WRITTEN INSTRUCTION.
Please pull out every line of the items below that contains the string "This". Case counts.

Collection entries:
•••••
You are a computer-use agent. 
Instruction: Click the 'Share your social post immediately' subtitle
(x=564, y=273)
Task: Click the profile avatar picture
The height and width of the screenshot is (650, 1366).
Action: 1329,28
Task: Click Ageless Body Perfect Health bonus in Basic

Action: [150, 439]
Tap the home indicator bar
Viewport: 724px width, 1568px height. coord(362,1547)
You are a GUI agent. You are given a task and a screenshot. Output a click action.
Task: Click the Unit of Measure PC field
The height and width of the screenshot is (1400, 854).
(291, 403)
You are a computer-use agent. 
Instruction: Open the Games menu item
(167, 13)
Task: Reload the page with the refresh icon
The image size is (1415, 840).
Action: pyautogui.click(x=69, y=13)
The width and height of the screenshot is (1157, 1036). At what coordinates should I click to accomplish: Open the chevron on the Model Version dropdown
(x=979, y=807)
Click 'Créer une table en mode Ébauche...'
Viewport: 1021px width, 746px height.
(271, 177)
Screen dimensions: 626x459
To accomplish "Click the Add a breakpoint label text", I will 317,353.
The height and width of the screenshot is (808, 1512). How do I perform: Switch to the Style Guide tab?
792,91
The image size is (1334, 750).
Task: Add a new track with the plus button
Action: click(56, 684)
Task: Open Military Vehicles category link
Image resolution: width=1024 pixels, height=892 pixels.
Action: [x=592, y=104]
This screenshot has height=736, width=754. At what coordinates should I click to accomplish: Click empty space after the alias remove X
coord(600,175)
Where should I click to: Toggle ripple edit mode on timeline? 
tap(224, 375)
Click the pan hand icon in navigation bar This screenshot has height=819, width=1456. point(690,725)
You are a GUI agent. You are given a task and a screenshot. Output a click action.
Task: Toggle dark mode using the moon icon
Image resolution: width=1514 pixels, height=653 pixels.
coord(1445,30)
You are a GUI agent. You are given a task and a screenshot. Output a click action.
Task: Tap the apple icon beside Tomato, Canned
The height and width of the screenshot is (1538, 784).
•••••
WRITTEN SOLUTION.
This screenshot has height=736, width=754. At what coordinates should I click to accomplish: Click empty space after the alias remove X
Click the pan hand icon in navigation bar This screenshot has height=819, width=1456. point(690,725)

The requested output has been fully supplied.